The issue of mayoral control of the schools will occupy increasing attention in the next few months as the law authorizing such control expires June 30.
The District 6 Community Education Council forum held April 3, and reported by the Manhattan Times on April 9, and the two-page paid advertisement by a pro-mayoral control organization, Learn NY, appearing in this paper two weeks earlier are merely the opening signs of the debate.
Why does it matter?
In abstract terms, it is a question of democracy. American history has been a continuous struggle for democracy – freedom from having one person making the decisions.
So how does this relate to what happens in our schools? What has happened during the last eight years when the mayor was given such unlimited power, for the first time in New York City history?
The city's Department of Education asserts that mayoral control has produced unparalleled changes for the better in the outcomes for students, especially with test scores and graduation rates improving, and more choices of schools to attend.
Is this true?
It's hard to know. The mayor and DOE have not allowed any independent assessment of their assertions.
They have refused access to their data, and even broken many laws, resulting in the Department being successfully sued twice by the state, and additionally by parents, for overstepping even the few boundaries that had been put on them.
This pattern of action not only makes directly confronting the DOE's assertions problematic, but in and of itself should raise questions as to the appropriateness of leaving nearly all power, including the power to analyze and rate itself, in its own hands.
There is, however, some data, and much experience:
Diane Ravitch, summarized in the April 9 edition of The New York Times that national tests, which are considered by most to be more reliable than state and city tests, reveal almost no gain in test scores from 2003 to 2007, and no narrowing of the achievement gap between white and minority students.
At the same time, numerous methods have inflated the graduation rates, still at best 50 to 60 percent of students, which Ravitch writes is: "the same as Mississippi, which spends one-third of what New York does on education," while the significance of these diplomas is also inflated as three-quarters of graduates "fail their placement exams at CUNY community colleges … and require remediation in basic skills."
This is not a surprise when 30 correct answers out of 87 questions (34 percent) on a recent State math exam earned a "passing grade" of 65.
Much of the gain in test scores and graduation rates has occurred at the small schools created by this administration.
These schools come with their own drawbacks.
English language learners (ELLs) and special education students have been excluded and left to flounder in the remaining larger schools, where their outcomes have not been good.
Only one out of 10 ELL students graduates with a Regents diploma. African-American boys' four-year graduation rate of any kind is 32 percent.
Special Ed students are less likely to be diagnosed and receive services under this administration than previously, according to a member of the Citywide Council on Special Education.
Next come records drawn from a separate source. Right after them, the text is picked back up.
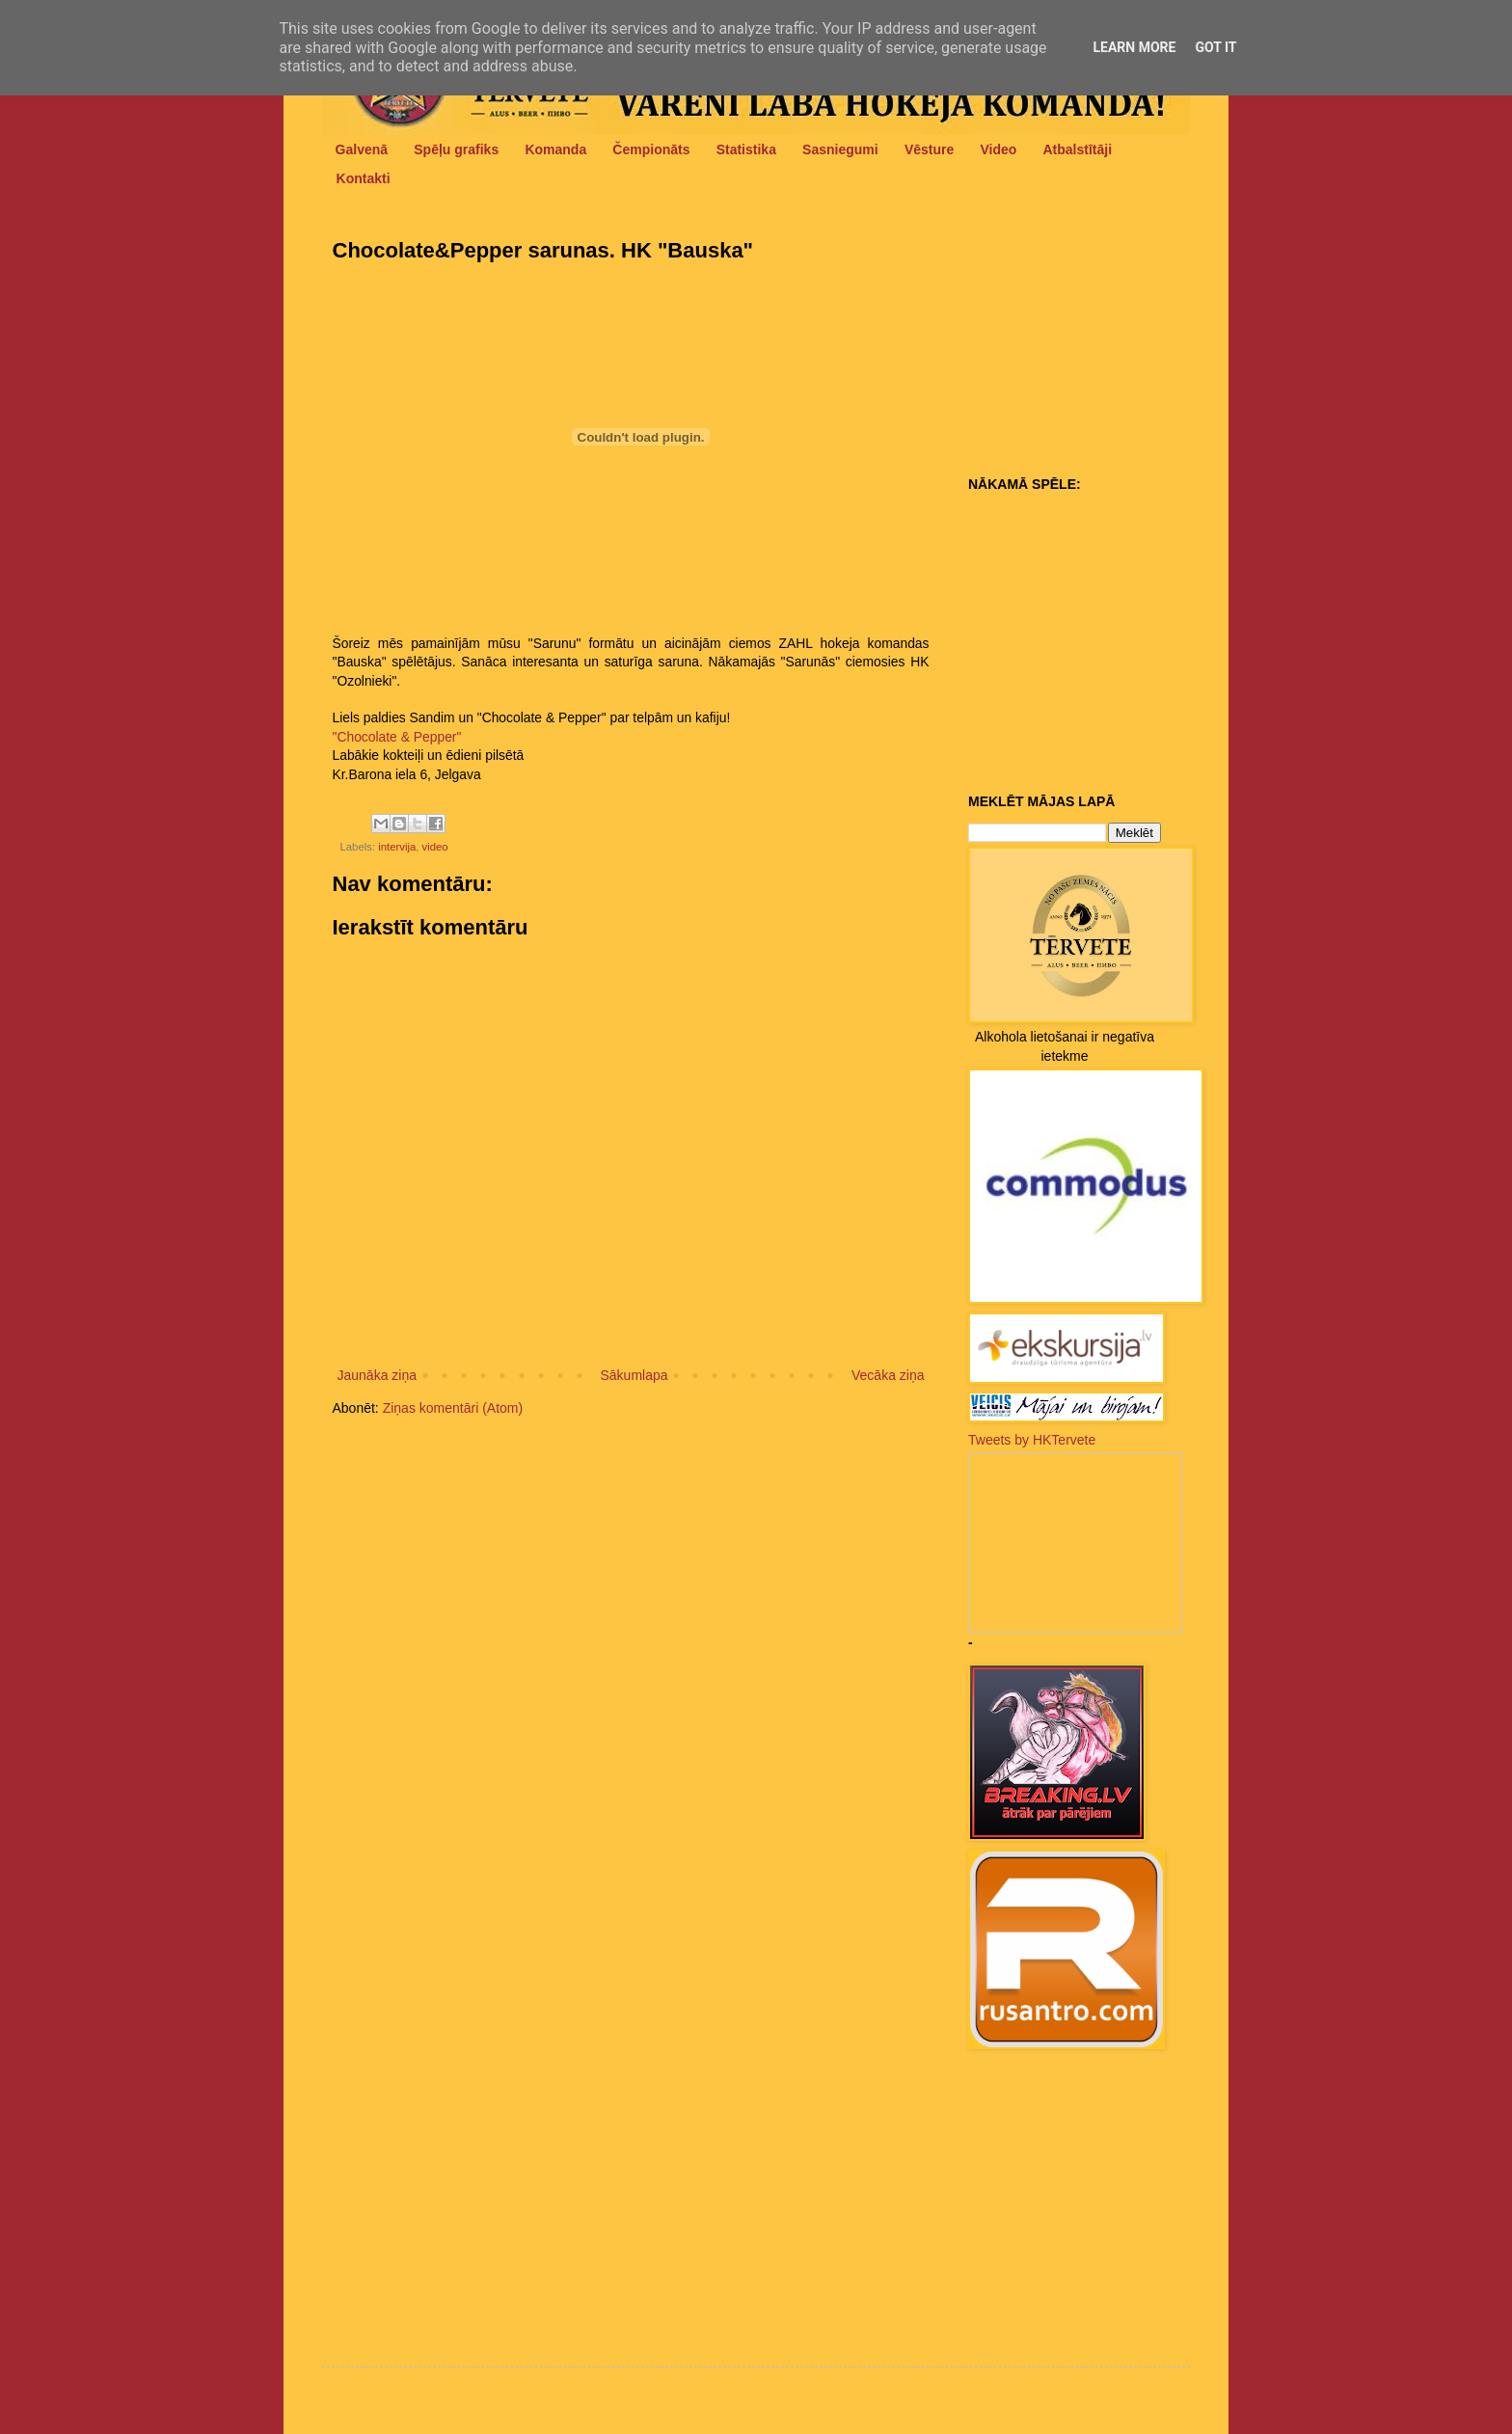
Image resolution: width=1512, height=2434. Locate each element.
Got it (1215, 47)
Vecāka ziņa (888, 1375)
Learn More (1134, 47)
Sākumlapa (633, 1375)
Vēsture (929, 149)
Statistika (746, 149)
Moreover, much of any claimed gain correlates with increased funding that has reduced some class sizes – though in District 6 they remain unacceptably high in many schools – and raised teacher salaries, increasing retention rates.
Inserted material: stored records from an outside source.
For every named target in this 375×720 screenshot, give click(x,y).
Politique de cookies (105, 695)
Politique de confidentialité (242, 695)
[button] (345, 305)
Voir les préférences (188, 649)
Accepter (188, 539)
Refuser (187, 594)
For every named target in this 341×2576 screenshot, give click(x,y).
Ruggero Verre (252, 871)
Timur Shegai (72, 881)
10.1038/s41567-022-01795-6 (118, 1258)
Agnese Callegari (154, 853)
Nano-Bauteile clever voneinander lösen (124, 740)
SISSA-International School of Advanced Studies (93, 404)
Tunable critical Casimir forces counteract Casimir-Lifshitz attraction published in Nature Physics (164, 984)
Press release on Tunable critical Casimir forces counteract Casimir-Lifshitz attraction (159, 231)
Much of that funding came from a lawsuit started several years ago by current City Council Member Robert Jackson – not from the mayor.
Despite the increase in funding, the DOE has refused to admit that our district needs more school buildings to lower our class sizes, which is required to address the enhanced needs of our district in which almost 50 percent of its students are children whose native language is not English.
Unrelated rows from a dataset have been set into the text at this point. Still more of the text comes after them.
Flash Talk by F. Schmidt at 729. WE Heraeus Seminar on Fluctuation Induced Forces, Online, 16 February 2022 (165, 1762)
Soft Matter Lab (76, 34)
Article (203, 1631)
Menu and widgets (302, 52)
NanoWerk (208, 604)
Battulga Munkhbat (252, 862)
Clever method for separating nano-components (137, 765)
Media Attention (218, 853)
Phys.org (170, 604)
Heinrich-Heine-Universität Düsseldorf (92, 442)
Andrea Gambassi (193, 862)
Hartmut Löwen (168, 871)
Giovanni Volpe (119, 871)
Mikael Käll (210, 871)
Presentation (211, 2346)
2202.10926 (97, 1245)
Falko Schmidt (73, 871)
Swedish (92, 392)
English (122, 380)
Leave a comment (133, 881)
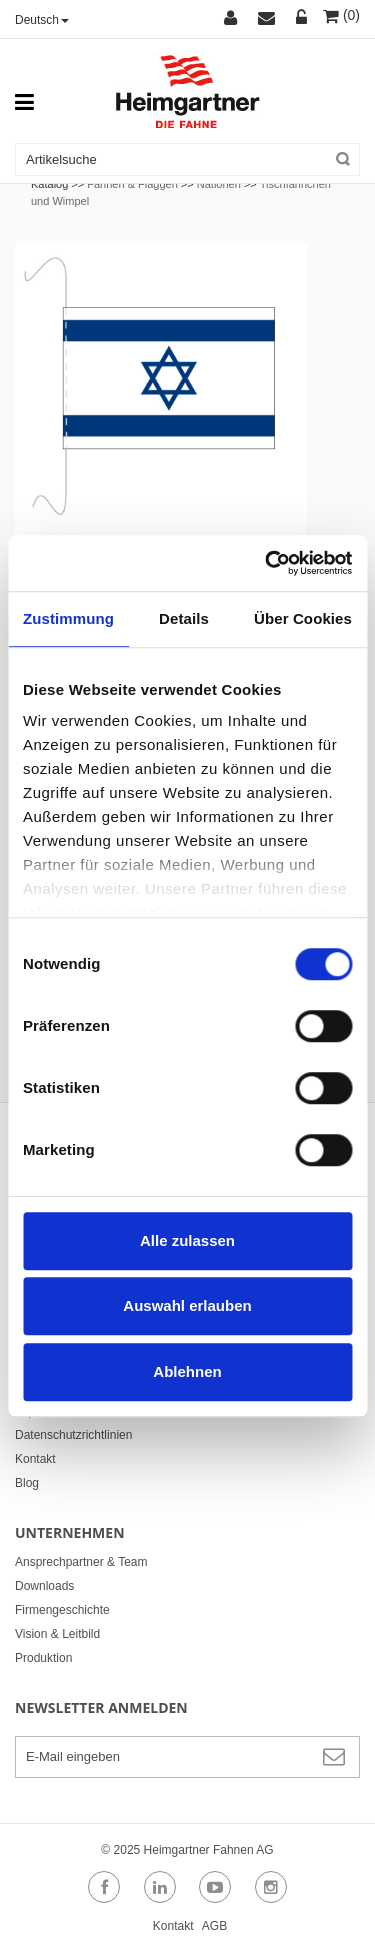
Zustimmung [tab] (68, 618)
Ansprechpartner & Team (81, 1562)
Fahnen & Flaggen (132, 184)
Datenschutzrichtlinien (73, 1435)
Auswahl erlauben (187, 1305)
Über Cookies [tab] (303, 618)
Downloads (44, 1586)
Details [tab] (184, 618)
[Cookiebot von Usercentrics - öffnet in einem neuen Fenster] (267, 563)
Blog (27, 1483)
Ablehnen (187, 1371)
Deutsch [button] (42, 20)
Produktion (43, 1658)
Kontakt (35, 1459)
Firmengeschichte (62, 1610)
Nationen (219, 184)
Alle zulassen (187, 1240)
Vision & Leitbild (57, 1634)
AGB (214, 1926)
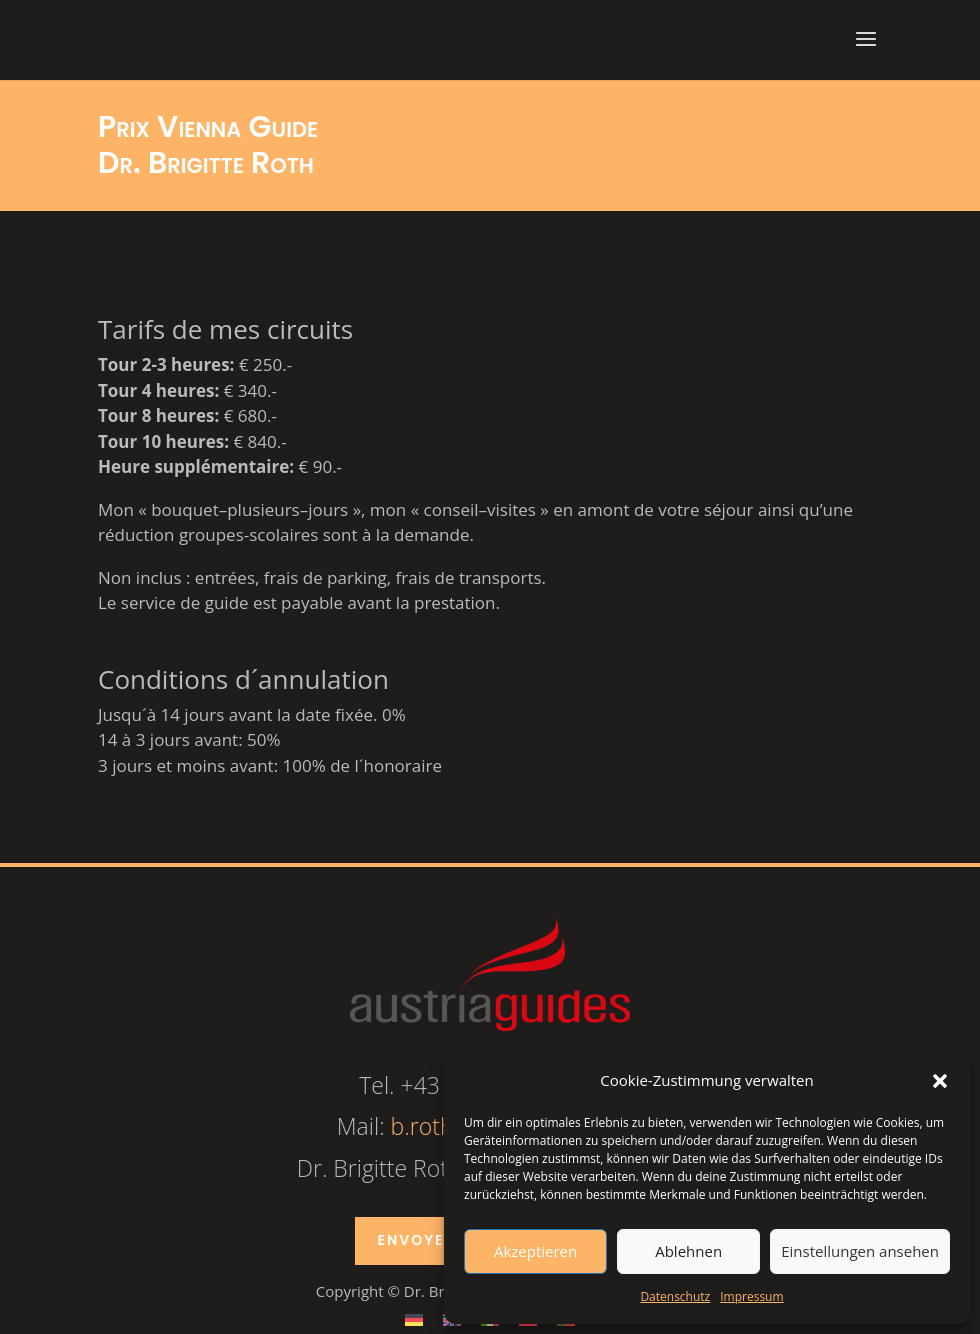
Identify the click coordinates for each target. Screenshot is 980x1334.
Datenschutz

Mayoral control of the schools can hardly be conceived as the cause of system wide success, and even its own assertions are questionable.
Yet many who have raised such questions have been attacked or silenced.
I have reason to believe that heads of youth agencies, including those in our community, who have been education advocates for years, were intimidated into announcing their support for renewed mayoral control of the schools because they feared that their own agencies, dependent upon city funding to continue operations, would have their budgets punitively cut if they did not announce such support.
This is what happens when one person is in control of everything.
For these reasons, renewing mayoral control offers little assurance of significant gains for our students, while threatening to waste much money on efforts which have not been shown to make a substantial difference, and which may be educationally the opposite of what is needed.
Josh Karan is a member of the District 6 Community Education Council.